In the early 1960s, Harold P. Hanson, chair of the University of Texas physics department in Austin, approached Bill about establishing a plasma physics research center at UT Austin. By 1964, Bill and his family had moved to Austin. He convinced the Texas Atomic Energy Research Foundation to provide the funding to conduct a collisionless shock experiment directed by A. E. Robson from Culham Laboratory. Bill’s leadership was responsible for the UT administration supporting his vision of a world-class plasma program and providing the academic positions that enabled him to recruit bright young plasma physicists to work with him and other UT researchers. His efforts ultimately resulted in two of the premier fusion and plasma physics centers in the nation: the Fusion Research Center and the Institute for Fusion Studies. He recruited Marshall Rosenbluth to be the first director of the Institute. The Fusion Research Center built the Texas Tokamak, an experiment in which plasma physicists from other labs throughout the world joined UT researchers investigating fundamental properties of plasmas, plasma edge effects, plasma transport, and developing basic plasma diagnostics.

In addition to his professorial responsibilities, Bill also established a plasma physics related research company, Austin Research Associates. He hired a number of very bright young physicists and programmers. They were early investigators of the use of large amplitude plasma waves in e-beams to accelerate ions to high energies with tabletop devices.

Bill loved sailing. He was a trustee of the Austin Yacht Club and among those responsible for the current club site.

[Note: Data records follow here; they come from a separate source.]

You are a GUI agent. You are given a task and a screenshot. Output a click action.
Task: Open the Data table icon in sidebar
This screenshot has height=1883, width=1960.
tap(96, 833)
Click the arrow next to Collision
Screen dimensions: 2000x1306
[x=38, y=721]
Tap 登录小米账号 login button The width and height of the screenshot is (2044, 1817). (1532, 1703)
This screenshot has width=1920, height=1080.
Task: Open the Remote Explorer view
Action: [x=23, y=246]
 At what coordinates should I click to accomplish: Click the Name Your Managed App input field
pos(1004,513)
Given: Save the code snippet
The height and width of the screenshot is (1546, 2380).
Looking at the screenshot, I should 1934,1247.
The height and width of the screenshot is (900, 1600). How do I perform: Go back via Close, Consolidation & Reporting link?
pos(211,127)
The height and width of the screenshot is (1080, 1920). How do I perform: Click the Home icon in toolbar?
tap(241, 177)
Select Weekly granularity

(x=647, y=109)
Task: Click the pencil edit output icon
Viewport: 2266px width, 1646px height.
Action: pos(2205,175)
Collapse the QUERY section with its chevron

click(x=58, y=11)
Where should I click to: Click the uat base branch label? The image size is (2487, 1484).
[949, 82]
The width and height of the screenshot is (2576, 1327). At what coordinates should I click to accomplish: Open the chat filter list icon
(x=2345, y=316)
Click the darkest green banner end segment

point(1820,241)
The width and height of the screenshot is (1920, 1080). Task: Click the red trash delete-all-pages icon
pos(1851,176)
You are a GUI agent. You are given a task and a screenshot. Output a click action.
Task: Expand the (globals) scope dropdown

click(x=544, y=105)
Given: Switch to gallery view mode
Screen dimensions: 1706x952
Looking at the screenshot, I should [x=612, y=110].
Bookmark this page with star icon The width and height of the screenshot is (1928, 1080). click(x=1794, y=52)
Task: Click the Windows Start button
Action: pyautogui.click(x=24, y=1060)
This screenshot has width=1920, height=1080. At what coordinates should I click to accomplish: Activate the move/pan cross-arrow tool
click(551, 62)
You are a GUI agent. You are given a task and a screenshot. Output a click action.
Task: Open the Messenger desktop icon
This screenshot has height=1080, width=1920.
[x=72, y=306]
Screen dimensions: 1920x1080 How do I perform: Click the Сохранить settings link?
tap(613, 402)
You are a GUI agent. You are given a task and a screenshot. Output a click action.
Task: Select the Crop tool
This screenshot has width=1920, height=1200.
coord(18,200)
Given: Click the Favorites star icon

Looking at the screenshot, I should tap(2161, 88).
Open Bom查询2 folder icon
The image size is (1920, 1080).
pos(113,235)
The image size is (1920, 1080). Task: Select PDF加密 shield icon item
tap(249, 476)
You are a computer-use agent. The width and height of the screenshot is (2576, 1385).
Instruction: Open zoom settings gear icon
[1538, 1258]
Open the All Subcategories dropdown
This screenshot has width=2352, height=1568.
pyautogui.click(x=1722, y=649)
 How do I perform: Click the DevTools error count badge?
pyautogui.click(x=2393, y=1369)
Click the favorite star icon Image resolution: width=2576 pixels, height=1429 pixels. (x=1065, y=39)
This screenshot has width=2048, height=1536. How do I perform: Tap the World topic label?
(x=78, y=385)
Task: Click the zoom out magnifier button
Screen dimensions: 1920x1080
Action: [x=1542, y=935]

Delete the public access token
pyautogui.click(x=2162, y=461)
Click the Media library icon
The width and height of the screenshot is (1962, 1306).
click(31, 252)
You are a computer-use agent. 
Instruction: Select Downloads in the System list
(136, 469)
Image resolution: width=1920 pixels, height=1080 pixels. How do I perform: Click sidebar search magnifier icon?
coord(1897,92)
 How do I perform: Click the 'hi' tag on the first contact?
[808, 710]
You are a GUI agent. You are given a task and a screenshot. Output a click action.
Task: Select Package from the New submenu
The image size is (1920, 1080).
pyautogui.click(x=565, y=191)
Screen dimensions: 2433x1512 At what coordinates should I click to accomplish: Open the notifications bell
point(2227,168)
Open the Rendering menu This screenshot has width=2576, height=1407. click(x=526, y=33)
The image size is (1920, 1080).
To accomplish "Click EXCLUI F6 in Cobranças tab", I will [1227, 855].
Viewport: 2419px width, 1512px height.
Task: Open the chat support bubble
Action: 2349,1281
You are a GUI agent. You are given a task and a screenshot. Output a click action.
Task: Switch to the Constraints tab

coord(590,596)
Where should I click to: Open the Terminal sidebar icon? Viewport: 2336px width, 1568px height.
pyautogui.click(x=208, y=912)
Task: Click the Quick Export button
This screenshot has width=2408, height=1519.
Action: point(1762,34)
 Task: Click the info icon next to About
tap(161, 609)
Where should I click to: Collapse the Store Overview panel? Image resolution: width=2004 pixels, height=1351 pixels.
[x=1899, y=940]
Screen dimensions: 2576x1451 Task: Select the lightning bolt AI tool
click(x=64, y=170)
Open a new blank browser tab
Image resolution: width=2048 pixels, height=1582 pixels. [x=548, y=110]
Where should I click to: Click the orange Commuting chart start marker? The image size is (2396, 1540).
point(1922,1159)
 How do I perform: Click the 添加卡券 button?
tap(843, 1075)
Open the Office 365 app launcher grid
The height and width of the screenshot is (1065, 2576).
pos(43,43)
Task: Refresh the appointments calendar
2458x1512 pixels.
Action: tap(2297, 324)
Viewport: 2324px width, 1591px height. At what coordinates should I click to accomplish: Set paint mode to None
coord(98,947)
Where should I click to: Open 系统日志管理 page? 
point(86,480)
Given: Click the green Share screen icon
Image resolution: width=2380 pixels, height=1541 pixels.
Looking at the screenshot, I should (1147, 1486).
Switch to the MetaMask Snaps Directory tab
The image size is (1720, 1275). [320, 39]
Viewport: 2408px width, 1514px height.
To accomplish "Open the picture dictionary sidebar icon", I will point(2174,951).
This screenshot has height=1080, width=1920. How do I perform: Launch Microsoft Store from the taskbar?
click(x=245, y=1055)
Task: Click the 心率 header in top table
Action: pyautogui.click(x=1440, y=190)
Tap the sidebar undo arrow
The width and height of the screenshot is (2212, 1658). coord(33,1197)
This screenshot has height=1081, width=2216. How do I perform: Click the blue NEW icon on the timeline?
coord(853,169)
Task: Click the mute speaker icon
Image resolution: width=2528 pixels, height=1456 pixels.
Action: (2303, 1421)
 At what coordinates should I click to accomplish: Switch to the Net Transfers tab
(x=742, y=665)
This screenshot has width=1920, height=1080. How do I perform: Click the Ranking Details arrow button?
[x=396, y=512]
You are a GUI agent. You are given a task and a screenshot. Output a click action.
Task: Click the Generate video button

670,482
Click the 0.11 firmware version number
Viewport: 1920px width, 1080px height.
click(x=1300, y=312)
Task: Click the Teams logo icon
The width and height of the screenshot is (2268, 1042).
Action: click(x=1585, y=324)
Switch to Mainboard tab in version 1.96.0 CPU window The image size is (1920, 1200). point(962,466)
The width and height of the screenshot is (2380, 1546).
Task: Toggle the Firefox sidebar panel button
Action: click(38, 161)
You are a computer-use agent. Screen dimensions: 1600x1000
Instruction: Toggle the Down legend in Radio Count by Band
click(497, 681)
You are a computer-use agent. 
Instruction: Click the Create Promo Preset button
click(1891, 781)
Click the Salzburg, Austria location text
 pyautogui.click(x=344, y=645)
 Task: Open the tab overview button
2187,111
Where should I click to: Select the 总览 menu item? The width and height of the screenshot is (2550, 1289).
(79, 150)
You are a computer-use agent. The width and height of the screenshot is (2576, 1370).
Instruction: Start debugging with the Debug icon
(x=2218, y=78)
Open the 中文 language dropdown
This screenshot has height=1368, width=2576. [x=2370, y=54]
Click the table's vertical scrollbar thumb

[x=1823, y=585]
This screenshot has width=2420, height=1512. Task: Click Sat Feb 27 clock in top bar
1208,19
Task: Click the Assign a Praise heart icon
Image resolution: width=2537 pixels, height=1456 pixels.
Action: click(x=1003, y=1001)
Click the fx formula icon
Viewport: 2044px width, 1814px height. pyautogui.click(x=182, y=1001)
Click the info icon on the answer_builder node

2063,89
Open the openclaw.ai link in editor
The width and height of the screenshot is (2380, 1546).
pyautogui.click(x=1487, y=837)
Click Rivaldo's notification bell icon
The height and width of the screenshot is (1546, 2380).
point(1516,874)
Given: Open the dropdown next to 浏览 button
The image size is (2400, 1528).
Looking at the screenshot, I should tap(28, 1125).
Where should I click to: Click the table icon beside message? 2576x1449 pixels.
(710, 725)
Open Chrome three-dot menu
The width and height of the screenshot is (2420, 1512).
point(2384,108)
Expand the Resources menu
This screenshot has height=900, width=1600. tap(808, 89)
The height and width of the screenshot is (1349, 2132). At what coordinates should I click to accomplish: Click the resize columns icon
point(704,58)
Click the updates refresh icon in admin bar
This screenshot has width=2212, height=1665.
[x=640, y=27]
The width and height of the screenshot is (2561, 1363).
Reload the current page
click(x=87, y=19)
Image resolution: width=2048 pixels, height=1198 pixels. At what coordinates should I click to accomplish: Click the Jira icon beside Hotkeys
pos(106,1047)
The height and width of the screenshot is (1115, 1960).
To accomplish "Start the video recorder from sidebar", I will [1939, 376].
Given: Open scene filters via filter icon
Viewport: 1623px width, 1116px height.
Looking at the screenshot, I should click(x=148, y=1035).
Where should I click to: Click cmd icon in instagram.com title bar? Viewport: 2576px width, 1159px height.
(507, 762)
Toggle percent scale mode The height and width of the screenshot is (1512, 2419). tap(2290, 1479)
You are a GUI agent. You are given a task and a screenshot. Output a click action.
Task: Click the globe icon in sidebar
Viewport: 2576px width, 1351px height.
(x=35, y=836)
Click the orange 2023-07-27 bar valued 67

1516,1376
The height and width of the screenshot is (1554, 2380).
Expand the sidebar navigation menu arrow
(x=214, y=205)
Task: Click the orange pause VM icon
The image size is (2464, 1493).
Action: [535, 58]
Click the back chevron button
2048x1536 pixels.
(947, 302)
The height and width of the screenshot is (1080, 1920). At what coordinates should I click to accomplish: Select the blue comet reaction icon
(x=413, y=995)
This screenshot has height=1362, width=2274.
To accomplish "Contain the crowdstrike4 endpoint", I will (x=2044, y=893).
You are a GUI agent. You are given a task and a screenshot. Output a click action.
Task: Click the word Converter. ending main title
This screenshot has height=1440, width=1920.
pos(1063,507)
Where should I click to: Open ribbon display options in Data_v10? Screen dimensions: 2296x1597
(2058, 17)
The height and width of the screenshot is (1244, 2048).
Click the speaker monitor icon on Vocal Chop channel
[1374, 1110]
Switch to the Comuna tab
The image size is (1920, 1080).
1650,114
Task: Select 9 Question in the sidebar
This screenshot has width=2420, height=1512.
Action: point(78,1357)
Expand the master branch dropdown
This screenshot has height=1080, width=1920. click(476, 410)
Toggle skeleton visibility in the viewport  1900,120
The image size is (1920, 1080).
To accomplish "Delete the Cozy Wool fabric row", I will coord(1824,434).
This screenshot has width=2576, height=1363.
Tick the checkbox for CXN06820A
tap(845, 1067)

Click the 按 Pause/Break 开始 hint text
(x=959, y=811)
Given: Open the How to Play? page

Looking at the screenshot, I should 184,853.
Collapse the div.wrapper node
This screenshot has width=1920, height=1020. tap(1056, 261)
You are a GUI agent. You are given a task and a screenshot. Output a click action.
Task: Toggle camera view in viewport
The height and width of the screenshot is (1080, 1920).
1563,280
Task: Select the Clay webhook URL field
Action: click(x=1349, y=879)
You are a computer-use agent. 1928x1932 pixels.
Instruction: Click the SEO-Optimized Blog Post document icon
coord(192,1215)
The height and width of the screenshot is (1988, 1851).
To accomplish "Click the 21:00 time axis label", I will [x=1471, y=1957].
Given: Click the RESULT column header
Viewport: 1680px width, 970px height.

Throughout his career, Bill was recognized as one of the nation’s premier theoretical plasma physicists and a leading authority in the field of non-linear plasma dynamics, plasma turbulence and plasma radiation. He was a US delegate to the first International Conference on Plasma Physics and Controlled Thermonuclear Fusion in Salzburg in 1961 and the Second International Conference at Culham, England, in 1965. He was a member of the first international faculty of the Seminar on Plasma Physics at the International Institute for Theoretical Physics in Trieste in 1964 and a member of the plasma physics panel of the National Academy of Sciences.